Re: Help, My Sister Is In Abusive Marriage by Nobody: 4:19pm On Jul 05, 2019
You advised your sister
Your family advised her
Her neighbours advised her
Her work people advised her
She advised herself
I'm even sure at a point her husband advised her by himself.
Why do you think nairaland will make any difference ?
Or you want us to gather together on a protest Come your in-laws house make we beat shibaraba comot for him body?
Me I don't understand o.
We have coza and the slapping senators case already. With bbnaija on now e go hard o. Our hands are full

Make I sha drop one small wicked advice
You my brother be pvussy
Person beat your sister break him teeth and hand you still dey report
Person wey you go arrange boys make them dey beat every night from 6 to 6:30 pm till him brain reset.

9 Likes

Re: Help, My Sister Is In Abusive Marriage by LilMissFavvy(f): 4:29pm On Jul 05, 2019
Your sister has no excuse remaining in such a marriage. Between her remaining in the marriage with continuous beatings, and her quitting now with her whole body which is better? From your narrative the man is an unrepentant beater, is it when she is deformed that she will quit? Even if she is not earning much her life is more precious, she has to cut her expenses to suit her salary, adding up to whatever she may get from the husband. She had better store the pictures of abuse for her own defense.

11 Likes

Re: Help, My Sister Is In Abusive Marriage by SageMK: 4:30pm On Jul 05, 2019
Are you aware that no advice here given can resurrect your sister if her psychotic husband finally got it right?
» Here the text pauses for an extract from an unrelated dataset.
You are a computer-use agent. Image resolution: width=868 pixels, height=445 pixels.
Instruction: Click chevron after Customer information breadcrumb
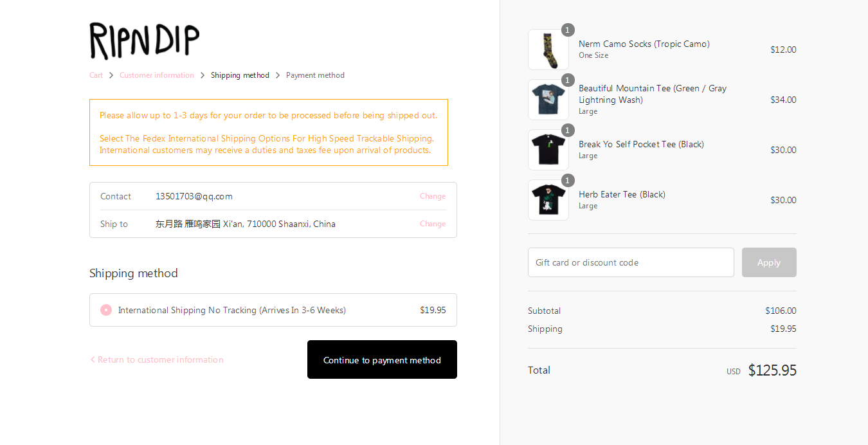pos(203,75)
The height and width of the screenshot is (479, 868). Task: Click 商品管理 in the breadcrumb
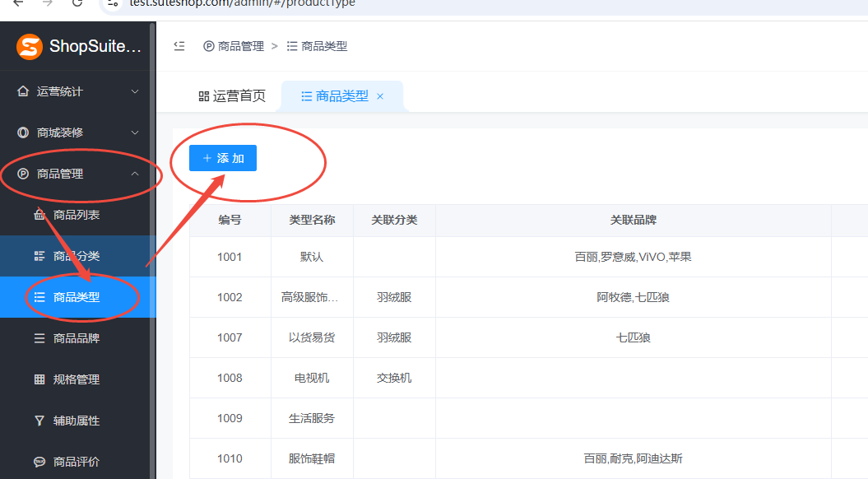[240, 46]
Get her out of that house.
Our advice will only work if she's alive.

She's entitled to alimony and child support if she legally divorce him on ground of physical abuse. Don't worry!

12 Likes

Re: Help, My Sister Is In Abusive Marriage by AntiWailer: 4:43pm On Jul 05, 2019
Bros leave advice.

The next time he beats her.

Call your brother and you guys should come in unannounced.
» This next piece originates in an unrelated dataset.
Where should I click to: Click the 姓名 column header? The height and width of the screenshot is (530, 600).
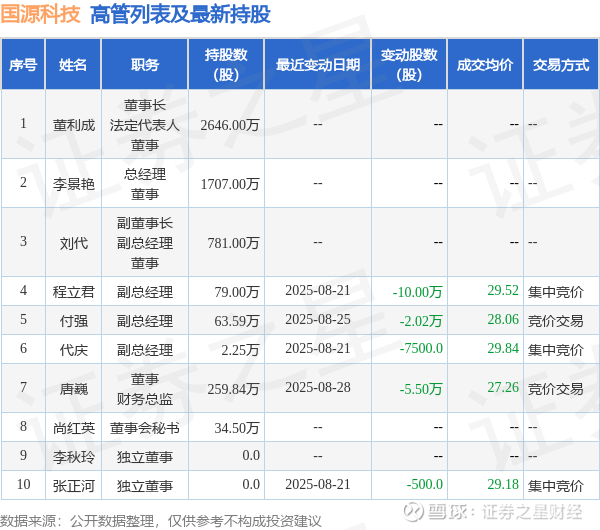(73, 64)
Beat the hell out of him and make sure u wound him

For every time he beats her, repeat same and inflict more damage on him till he has sense.

The marriage will re arrange from there.

8 Likes 1 Share

Re: Help, My Sister Is In Abusive Marriage by ojun50(m): 4:44pm On Jul 05, 2019
With 90k salary she can start a new life with her children if she really want to...... Men who earn lesser still feed 5 to 6 people.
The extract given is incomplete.